• _Task brief_: Please count the lines of the records below that contain the word "Open", and give only that number.

• _Data to process_:
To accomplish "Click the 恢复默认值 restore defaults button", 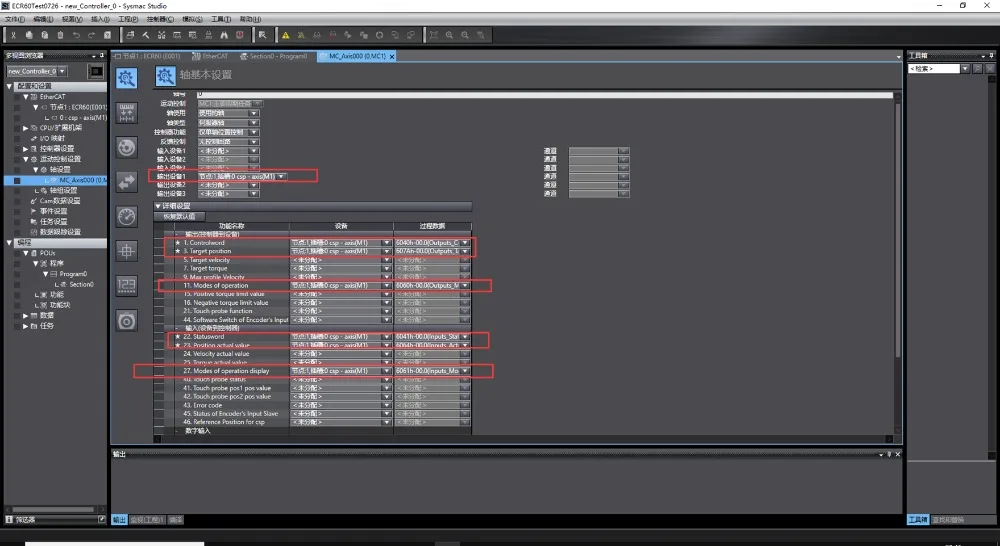I will (x=179, y=216).
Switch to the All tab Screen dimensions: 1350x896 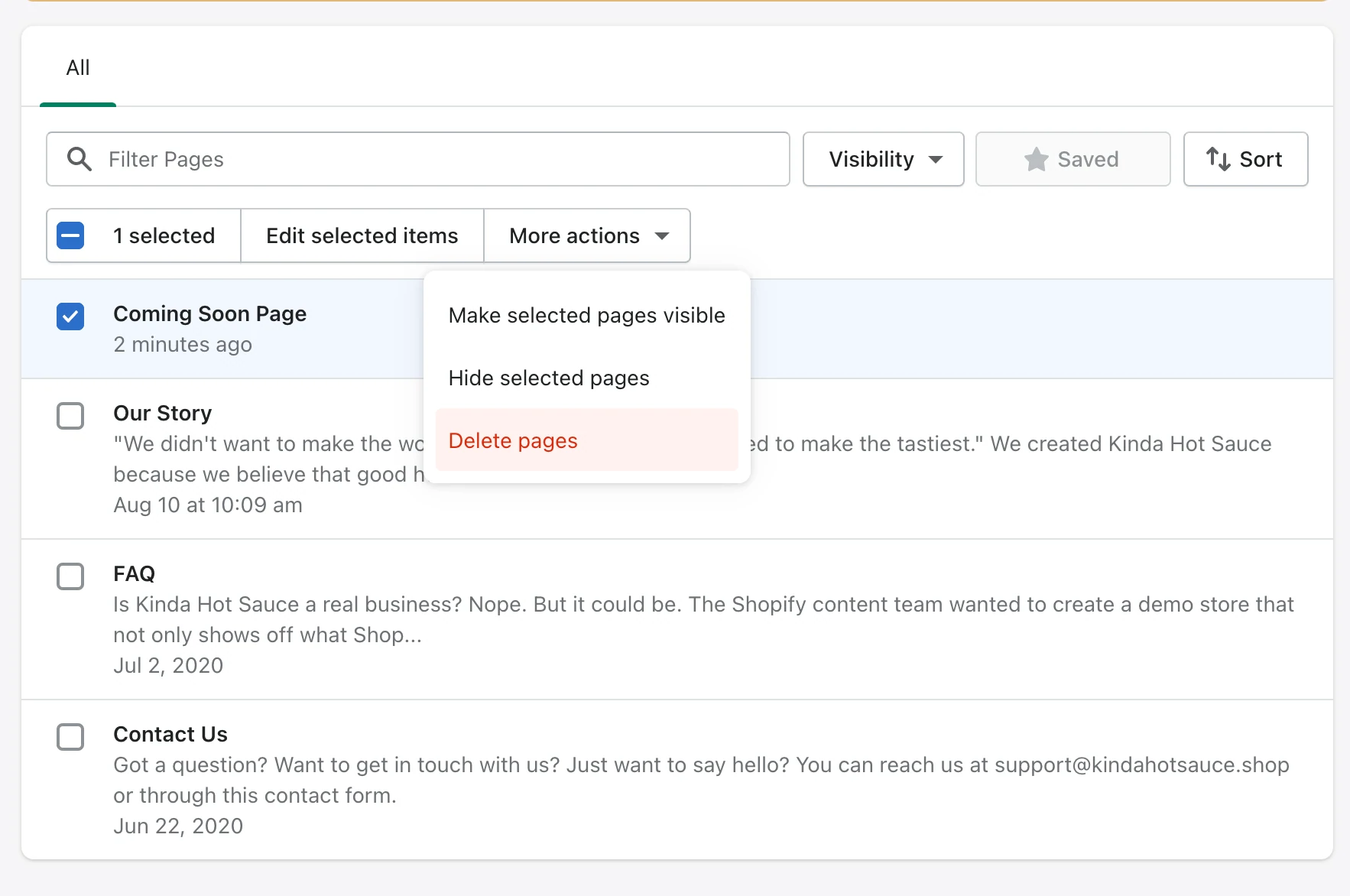(x=78, y=68)
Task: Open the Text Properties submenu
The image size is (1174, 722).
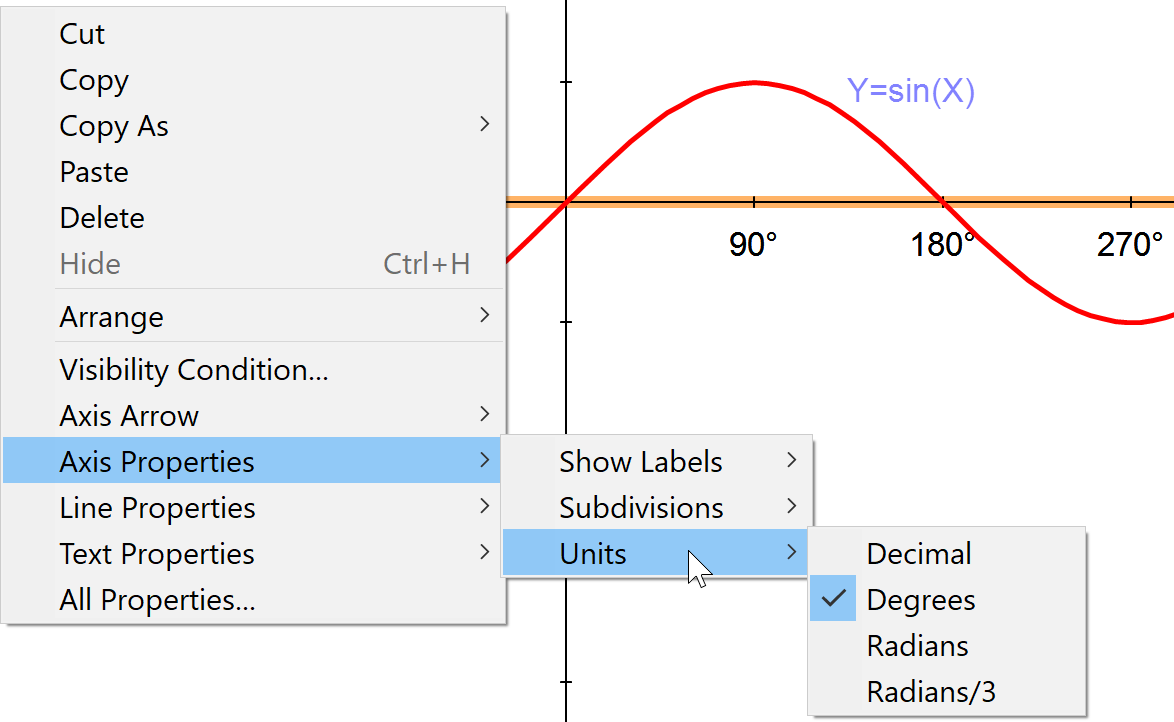Action: click(157, 554)
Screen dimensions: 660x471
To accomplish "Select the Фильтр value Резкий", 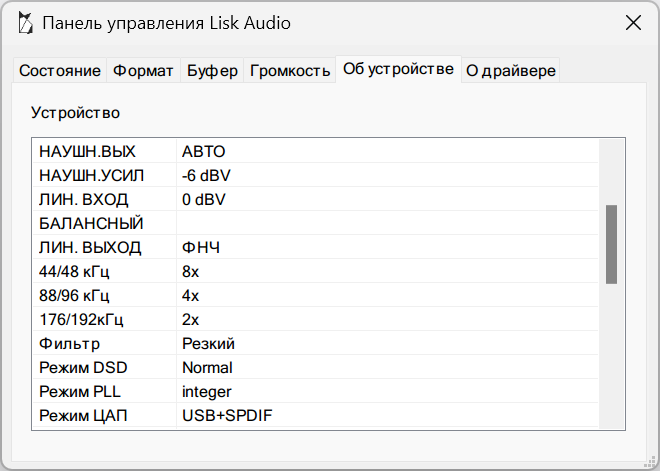I will (x=208, y=344).
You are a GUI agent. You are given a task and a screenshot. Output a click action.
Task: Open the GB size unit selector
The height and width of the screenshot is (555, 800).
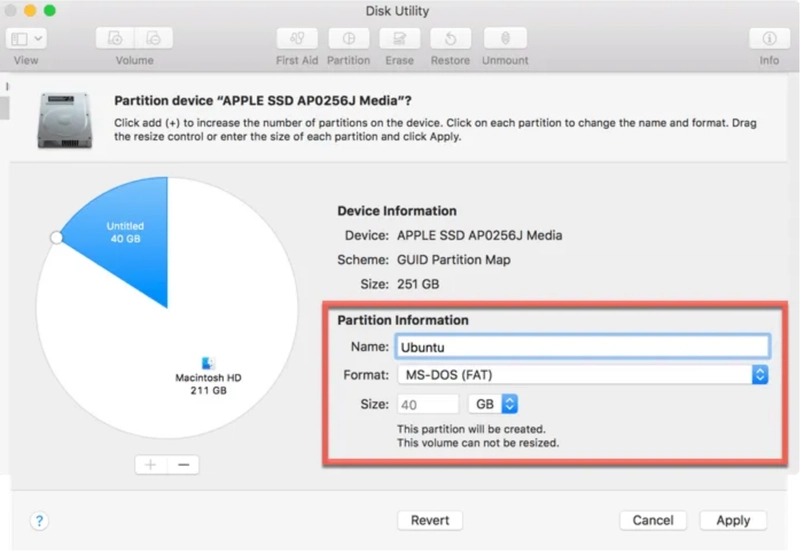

• _Exercise result_: 2